◆ About this task:
If a line appears in the data below, it must appear in your answer exactly as given.
⟨
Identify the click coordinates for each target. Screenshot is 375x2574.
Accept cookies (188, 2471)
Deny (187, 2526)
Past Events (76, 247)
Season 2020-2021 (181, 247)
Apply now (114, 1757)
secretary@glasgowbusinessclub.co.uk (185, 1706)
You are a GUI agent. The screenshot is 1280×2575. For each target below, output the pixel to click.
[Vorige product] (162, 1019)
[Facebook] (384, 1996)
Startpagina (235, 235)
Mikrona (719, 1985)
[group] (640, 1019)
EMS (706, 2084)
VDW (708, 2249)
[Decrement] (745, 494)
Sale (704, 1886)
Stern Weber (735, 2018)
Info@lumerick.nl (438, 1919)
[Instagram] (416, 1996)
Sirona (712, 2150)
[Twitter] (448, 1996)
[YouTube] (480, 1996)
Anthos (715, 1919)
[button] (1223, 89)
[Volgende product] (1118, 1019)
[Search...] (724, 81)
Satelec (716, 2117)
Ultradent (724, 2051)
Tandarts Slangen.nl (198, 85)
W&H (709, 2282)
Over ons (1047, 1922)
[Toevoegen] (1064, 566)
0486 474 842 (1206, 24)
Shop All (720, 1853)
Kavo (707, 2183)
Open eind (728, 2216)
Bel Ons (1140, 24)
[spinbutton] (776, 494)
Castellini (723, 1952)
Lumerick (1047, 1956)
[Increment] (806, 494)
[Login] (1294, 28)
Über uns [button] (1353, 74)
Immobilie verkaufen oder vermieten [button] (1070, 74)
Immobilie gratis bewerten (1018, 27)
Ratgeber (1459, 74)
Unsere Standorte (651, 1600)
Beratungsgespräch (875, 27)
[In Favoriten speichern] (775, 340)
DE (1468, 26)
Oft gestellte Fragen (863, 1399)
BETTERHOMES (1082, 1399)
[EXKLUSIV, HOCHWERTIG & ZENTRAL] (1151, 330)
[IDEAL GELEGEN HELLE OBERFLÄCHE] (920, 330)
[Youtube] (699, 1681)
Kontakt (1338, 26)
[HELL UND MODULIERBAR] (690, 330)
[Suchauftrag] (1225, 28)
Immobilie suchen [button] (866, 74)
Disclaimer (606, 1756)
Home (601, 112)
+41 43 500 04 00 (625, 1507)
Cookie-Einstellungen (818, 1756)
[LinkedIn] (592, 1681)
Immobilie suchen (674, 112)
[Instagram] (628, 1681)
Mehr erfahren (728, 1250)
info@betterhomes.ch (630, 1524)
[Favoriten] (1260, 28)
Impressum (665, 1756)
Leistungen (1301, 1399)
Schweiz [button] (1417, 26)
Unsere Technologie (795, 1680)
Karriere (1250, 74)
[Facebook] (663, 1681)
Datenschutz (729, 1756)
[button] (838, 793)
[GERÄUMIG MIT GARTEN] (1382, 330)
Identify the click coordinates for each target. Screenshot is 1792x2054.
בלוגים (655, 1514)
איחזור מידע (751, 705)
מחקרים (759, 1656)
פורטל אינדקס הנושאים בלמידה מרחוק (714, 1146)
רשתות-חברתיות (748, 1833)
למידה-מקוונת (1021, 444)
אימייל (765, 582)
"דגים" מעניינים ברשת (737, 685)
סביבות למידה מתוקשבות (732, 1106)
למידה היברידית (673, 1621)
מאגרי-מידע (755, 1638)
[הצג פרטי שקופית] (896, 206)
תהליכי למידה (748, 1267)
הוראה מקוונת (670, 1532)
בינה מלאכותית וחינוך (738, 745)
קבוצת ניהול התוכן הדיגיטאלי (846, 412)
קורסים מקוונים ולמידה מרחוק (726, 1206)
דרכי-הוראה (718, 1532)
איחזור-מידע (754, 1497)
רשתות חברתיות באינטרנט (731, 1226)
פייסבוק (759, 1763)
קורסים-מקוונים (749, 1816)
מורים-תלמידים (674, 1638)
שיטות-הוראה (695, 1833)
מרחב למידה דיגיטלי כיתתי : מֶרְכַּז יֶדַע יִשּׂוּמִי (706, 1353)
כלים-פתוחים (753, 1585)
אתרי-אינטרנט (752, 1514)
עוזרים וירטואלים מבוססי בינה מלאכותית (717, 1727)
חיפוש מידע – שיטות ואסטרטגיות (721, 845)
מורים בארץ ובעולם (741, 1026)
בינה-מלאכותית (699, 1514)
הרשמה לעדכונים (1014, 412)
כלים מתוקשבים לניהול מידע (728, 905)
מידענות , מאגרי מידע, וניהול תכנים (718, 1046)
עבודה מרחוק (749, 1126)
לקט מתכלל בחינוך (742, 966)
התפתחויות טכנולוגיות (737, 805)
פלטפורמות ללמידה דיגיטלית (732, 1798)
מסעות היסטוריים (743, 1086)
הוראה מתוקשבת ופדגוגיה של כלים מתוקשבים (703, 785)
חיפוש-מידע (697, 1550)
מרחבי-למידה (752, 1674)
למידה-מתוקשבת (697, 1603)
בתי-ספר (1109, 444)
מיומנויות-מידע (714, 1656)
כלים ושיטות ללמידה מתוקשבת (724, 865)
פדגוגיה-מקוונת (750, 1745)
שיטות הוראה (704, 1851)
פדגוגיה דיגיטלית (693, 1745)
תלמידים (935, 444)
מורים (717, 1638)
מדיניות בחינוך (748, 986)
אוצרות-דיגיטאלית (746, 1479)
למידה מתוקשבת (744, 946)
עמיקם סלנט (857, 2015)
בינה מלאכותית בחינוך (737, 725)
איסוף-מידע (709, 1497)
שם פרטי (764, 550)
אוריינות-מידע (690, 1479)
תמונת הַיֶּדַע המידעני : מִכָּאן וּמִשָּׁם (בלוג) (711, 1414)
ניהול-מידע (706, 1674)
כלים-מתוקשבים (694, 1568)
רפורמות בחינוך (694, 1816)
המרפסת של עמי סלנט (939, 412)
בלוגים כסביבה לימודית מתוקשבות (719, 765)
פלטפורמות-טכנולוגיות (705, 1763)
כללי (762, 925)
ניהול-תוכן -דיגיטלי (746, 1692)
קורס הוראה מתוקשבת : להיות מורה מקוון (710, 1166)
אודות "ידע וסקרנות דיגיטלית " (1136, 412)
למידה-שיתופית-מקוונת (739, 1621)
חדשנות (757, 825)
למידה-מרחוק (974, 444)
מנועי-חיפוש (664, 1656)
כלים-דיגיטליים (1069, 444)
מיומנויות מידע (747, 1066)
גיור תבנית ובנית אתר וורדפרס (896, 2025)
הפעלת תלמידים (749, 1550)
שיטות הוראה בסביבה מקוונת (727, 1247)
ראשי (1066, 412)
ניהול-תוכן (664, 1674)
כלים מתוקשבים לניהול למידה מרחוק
⟩
◆ Written answer:
Identify the click coordinates for each target. Screenshot is 375x2574.
Accept cookies (188, 2471)
Deny (187, 2526)
Past Events (76, 247)
Season 2020-2021 (181, 247)
Apply now (114, 1757)
secretary@glasgowbusinessclub.co.uk (185, 1706)
You are a GUI agent. The screenshot is 1280×2575. For each target below, output the pixel to click.
[Vorige product] (162, 1019)
[Facebook] (384, 1996)
Startpagina (235, 235)
Mikrona (719, 1985)
[group] (640, 1019)
EMS (706, 2084)
VDW (708, 2249)
[Decrement] (745, 494)
Sale (704, 1886)
Stern Weber (735, 2018)
Info@lumerick.nl (438, 1919)
[Instagram] (416, 1996)
Sirona (712, 2150)
[Twitter] (448, 1996)
[YouTube] (480, 1996)
Anthos (715, 1919)
[button] (1223, 89)
[Volgende product] (1118, 1019)
[Search...] (724, 81)
Satelec (716, 2117)
Ultradent (724, 2051)
Tandarts Slangen.nl (198, 85)
W&H (709, 2282)
Over ons (1047, 1922)
[Toevoegen] (1064, 566)
0486 474 842 (1206, 24)
Shop All (720, 1853)
Kavo (707, 2183)
Open eind (728, 2216)
Bel Ons (1140, 24)
[spinbutton] (776, 494)
Castellini (723, 1952)
Lumerick (1047, 1956)
[Increment] (806, 494)
[Login] (1294, 28)
Über uns [button] (1353, 74)
Immobilie verkaufen oder vermieten [button] (1070, 74)
Immobilie gratis bewerten (1018, 27)
Ratgeber (1459, 74)
Unsere Standorte (651, 1600)
Beratungsgespräch (875, 27)
[In Favoriten speichern] (775, 340)
DE (1468, 26)
Oft gestellte Fragen (863, 1399)
BETTERHOMES (1082, 1399)
[EXKLUSIV, HOCHWERTIG & ZENTRAL] (1151, 330)
[IDEAL GELEGEN HELLE OBERFLÄCHE] (920, 330)
[Youtube] (699, 1681)
Kontakt (1338, 26)
[HELL UND MODULIERBAR] (690, 330)
[Suchauftrag] (1225, 28)
Immobilie suchen [button] (866, 74)
Disclaimer (606, 1756)
Home (601, 112)
+41 43 500 04 00 (625, 1507)
Cookie-Einstellungen (818, 1756)
[LinkedIn] (592, 1681)
Immobilie suchen (674, 112)
[Instagram] (628, 1681)
Mehr erfahren (728, 1250)
info@betterhomes.ch (630, 1524)
[Favoriten] (1260, 28)
Impressum (665, 1756)
Leistungen (1301, 1399)
Schweiz [button] (1417, 26)
Unsere Technologie (795, 1680)
Karriere (1250, 74)
[Facebook] (663, 1681)
Datenschutz (729, 1756)
[button] (838, 793)
[GERÄUMIG MIT GARTEN] (1382, 330)
Identify the click coordinates for each target. Screenshot is 1792x2054.
בלוגים (655, 1514)
איחזור מידע (751, 705)
מחקרים (759, 1656)
פורטל אינדקס הנושאים בלמידה מרחוק (714, 1146)
רשתות-חברתיות (748, 1833)
למידה-מקוונת (1021, 444)
אימייל (765, 582)
"דגים" מעניינים ברשת (737, 685)
סביבות למידה מתוקשבות (732, 1106)
למידה היברידית (673, 1621)
מאגרי-מידע (755, 1638)
[הצג פרטי שקופית] (896, 206)
תהליכי למידה (748, 1267)
הוראה מקוונת (670, 1532)
בינה מלאכותית וחינוך (738, 745)
קבוצת ניהול התוכן הדיגיטאלי (846, 412)
קורסים מקוונים ולמידה מרחוק (726, 1206)
דרכי-הוראה (718, 1532)
איחזור-מידע (754, 1497)
רשתות חברתיות באינטרנט (731, 1226)
פייסבוק (759, 1763)
קורסים-מקוונים (749, 1816)
מורים-תלמידים (674, 1638)
שיטות-הוראה (695, 1833)
מרחב למידה דיגיטלי כיתתי : מֶרְכַּז יֶדַע יִשּׂוּמִי (706, 1353)
כלים-פתוחים (753, 1585)
אתרי-אינטרנט (752, 1514)
עוזרים וירטואלים מבוססי בינה מלאכותית (717, 1727)
חיפוש מידע – שיטות ואסטרטגיות (721, 845)
מורים בארץ ובעולם (741, 1026)
בינה-מלאכותית (699, 1514)
הרשמה לעדכונים (1014, 412)
כלים מתוקשבים לניהול מידע (728, 905)
מידענות , מאגרי מידע, וניהול תכנים (718, 1046)
עבודה מרחוק (749, 1126)
לקט מתכלל בחינוך (742, 966)
התפתחויות טכנולוגיות (737, 805)
פלטפורמות ללמידה דיגיטלית (732, 1798)
מסעות היסטוריים (743, 1086)
הוראה מתוקשבת ופדגוגיה של כלים מתוקשבים (703, 785)
חיפוש-מידע (697, 1550)
מרחבי-למידה (752, 1674)
למידה-מתוקשבת (697, 1603)
בתי-ספר (1109, 444)
מיומנויות-מידע (714, 1656)
כלים ושיטות ללמידה מתוקשבת (724, 865)
פדגוגיה-מקוונת (750, 1745)
שיטות הוראה (704, 1851)
פדגוגיה דיגיטלית (693, 1745)
תלמידים (935, 444)
מורים (717, 1638)
מדיניות בחינוך (748, 986)
אוצרות-דיגיטאלית (746, 1479)
למידה מתוקשבת (744, 946)
עמיקם סלנט (857, 2015)
בינה מלאכותית בחינוך (737, 725)
איסוף-מידע (709, 1497)
שם פרטי (764, 550)
אוריינות-מידע (690, 1479)
תמונת הַיֶּדַע המידעני : מִכָּאן וּמִשָּׁם (בלוג) (711, 1414)
ניהול-מידע (706, 1674)
כלים-מתוקשבים (694, 1568)
רפורמות בחינוך (694, 1816)
המרפסת של עמי סלנט (939, 412)
בלוגים כסביבה לימודית מתוקשבות (719, 765)
פלטפורמות-טכנולוגיות (705, 1763)
כללי (762, 925)
ניהול-תוכן -דיגיטלי (746, 1692)
קורס הוראה מתוקשבת : להיות מורה מקוון (710, 1166)
אודות "ידע וסקרנות דיגיטלית " (1136, 412)
למידה-שיתופית-מקוונת (739, 1621)
חדשנות (757, 825)
למידה-מרחוק (974, 444)
מנועי-חיפוש (664, 1656)
כלים-דיגיטליים (1069, 444)
מיומנויות מידע (747, 1066)
גיור תבנית ובנית אתר וורדפרס (896, 2025)
הפעלת תלמידים (749, 1550)
שיטות הוראה בסביבה מקוונת (727, 1247)
ראשי (1066, 412)
ניהול-תוכן (664, 1674)
כלים מתוקשבים לניהול למידה מרחוק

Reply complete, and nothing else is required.